Speaking to founders, I hear different approaches to removing barriers to value creation without compromising trust. In the case of RAG applications, this might mean working with documents that have PII redacted or public datasets of the same type. For vendors, listing on cloud marketplaces will help accelerate GTM as buyers will more readily share data that’s securely stored in their cloud environments.
In any case, it’s clearer that buyers are evaluating vendors on the speed of time-to-value. Vendors need to balance speed to value without losing trust by forgoing the data integrations needed to deliver reliable outcomes. Palantir’s forward deployed model offers a blueprint for how companies can take a services approach to getting customers to value whilst feeding those learnings into the core of the product - their recent AI Bootcamps are an ever clearer example of this.
Ryan Taylor, Chief Revenue Officer, on their Q3 2023 earnings call:
In the last quarter, we reoriented our go-to-market approach around AIP boot camps, which has allowed us to deliver real workflows on actual customer data in five days or less versus our traditional pilots, which generally take one to three months. We're seeing different stakeholders at the table, including tangible engagement from IT, a quicker time to value for customers, a wider range of organizations partnering with us and the ability to have multi-organization boot camps.
One year later, Palantir is reaping the rewards with incredible growth:
For Palantir to have pulled of their services to software rotation in the public markets should give founders plenty of evidence that executing the same strategy in the private markets is more than doable.
Trust In A Period Of Flux
Trust in the AI age has another meaning beyond the reliability of AI applications.
We can look to the notion of trust in cybersecurity for some lessons (h/t
):Time to trust works similarly. It is understood that prospects must trust the company, its founders, its approach to security, and the product before they can be comfortable sharing their data, and even more so - becoming paying customers.
New product adoption in cybersecurity moves with the speed of trust, focusing on time to value alone won’t get companies where they want to be; cybersecurity startups must look for ways to shorten the time to trust. While there is no exhaustive list of questions that would cover everything a prospective buyer would be interested in, questions about the product, pricing, tech, team, support, and internal security measures are the most obvious ones.

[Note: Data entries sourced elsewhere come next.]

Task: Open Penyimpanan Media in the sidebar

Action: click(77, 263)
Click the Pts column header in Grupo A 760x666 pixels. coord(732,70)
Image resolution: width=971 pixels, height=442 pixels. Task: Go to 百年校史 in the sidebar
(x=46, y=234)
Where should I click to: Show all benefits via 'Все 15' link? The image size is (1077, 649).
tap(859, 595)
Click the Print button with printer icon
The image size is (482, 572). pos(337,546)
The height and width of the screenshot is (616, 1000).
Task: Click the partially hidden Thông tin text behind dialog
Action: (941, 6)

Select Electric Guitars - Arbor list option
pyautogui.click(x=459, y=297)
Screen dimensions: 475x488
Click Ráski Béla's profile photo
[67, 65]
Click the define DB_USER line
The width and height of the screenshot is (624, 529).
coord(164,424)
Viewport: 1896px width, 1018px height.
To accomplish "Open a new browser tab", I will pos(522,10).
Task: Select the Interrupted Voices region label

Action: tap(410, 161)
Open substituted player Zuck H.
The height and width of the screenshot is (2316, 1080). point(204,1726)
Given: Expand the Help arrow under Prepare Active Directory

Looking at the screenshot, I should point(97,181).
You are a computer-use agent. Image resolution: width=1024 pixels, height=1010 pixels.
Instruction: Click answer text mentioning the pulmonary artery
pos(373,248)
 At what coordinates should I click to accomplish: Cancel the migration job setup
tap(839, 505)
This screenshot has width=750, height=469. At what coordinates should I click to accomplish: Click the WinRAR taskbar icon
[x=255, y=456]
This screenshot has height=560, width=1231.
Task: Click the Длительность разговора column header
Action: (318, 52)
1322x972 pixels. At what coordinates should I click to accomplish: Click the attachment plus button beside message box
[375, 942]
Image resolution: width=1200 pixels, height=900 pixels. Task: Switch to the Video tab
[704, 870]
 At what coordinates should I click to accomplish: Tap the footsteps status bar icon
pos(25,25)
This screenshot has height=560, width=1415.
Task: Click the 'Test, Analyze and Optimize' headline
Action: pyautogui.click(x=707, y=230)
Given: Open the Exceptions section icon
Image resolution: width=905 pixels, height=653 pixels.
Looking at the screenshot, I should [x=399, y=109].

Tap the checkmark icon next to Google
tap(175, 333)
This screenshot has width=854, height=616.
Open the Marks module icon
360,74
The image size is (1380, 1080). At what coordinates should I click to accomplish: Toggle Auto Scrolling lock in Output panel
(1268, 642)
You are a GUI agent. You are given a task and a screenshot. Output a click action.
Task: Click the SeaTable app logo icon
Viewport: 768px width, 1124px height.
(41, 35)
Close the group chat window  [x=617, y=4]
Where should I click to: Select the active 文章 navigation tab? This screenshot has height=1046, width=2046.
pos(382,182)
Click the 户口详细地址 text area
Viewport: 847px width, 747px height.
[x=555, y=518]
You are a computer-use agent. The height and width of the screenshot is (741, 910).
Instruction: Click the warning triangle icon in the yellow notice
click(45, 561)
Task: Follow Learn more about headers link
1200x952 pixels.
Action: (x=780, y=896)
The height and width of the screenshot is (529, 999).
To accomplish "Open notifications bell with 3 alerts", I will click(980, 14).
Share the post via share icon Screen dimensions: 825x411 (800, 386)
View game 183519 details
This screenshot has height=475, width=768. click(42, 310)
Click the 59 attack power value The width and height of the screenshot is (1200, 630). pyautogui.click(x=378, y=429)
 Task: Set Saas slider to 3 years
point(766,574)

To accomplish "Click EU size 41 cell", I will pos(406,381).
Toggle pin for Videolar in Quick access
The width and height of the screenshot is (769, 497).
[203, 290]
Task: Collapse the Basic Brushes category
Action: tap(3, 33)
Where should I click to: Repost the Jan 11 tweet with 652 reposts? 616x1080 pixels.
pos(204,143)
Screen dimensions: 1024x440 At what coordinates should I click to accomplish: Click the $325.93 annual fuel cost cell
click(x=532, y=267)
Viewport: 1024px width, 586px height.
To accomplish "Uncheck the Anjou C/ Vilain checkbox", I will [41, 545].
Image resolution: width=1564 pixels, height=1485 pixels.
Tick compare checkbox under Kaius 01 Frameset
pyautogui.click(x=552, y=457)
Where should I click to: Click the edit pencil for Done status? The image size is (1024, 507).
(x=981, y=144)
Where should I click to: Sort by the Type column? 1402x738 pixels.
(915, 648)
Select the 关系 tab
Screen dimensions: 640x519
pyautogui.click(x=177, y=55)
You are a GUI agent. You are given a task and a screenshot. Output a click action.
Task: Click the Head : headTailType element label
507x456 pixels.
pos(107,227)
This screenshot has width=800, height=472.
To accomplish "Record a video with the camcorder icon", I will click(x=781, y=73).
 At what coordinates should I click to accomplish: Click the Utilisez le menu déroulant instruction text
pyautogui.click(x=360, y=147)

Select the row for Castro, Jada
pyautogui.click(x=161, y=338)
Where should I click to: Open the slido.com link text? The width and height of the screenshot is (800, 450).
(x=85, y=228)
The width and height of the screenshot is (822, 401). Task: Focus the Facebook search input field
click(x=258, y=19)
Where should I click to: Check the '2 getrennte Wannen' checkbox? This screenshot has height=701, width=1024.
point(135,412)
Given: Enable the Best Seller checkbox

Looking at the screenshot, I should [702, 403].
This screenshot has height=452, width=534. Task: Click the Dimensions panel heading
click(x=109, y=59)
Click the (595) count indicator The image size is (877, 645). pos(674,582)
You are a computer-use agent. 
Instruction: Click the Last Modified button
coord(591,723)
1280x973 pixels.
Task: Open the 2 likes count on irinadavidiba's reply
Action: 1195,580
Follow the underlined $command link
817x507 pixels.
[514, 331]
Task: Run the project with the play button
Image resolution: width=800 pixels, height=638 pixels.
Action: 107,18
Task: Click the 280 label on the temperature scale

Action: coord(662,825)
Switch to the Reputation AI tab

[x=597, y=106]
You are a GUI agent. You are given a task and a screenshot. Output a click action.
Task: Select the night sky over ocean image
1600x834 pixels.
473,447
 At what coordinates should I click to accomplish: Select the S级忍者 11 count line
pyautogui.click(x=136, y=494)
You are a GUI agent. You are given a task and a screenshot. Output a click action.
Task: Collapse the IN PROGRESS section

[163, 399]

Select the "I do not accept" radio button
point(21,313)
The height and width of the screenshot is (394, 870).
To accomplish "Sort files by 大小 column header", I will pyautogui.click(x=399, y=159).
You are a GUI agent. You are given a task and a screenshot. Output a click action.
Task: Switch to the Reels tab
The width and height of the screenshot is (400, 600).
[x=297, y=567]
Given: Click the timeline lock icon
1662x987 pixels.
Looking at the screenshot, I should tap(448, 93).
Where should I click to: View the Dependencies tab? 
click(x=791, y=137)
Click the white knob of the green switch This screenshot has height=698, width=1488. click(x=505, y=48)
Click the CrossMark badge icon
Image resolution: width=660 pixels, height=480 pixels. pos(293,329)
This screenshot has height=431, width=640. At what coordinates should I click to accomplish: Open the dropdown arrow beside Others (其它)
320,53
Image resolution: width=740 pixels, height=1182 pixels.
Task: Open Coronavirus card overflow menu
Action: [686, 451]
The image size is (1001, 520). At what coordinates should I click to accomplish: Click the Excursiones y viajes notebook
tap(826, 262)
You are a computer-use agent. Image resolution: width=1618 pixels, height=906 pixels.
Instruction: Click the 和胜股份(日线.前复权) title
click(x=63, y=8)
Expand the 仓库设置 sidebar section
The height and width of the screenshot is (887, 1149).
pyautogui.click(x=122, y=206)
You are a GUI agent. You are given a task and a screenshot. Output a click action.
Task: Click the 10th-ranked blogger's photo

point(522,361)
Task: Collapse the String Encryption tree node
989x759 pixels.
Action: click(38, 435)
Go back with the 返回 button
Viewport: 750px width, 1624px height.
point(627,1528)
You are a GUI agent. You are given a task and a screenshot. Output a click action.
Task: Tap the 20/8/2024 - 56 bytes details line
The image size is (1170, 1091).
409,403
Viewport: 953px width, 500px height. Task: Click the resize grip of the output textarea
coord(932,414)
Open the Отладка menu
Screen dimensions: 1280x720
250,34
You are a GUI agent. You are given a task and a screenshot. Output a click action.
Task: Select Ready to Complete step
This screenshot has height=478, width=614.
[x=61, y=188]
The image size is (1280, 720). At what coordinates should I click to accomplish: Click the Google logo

Under pressure CIOs will look to Gartner for recommendations of who to trust to deliver their AI mandate, but for startups can improve their odds before emerging on Gartner’s radar.
Founders with the fastest learning rate can earn the trust of buyers to deliver the AI outcomes they need. It’s a form of outcome-based selling applied to AI.
In cybersecurity, where we don’t know where future threats will come from, buyers look to work with founders who can provide comfort that they’ll always be one step ahead of attackers. In AI, founders need to win buyers over with their learning rate and ability to continuously incorporate model developments into the best ‘compound systems’ for their needs.
One area where incumbents seem to have an upper hand is in offering indemnification to customers. Adobe’s decision to indemnify customers against any copyright claims is a meaningful differentiator for enterprises deciding whether to use Fireflies in finished work. As long as we’re in a legal grey area (see Andy Warhol case) as to whether AI generated content constitutes transformative use, this will matter for the last mile of trust.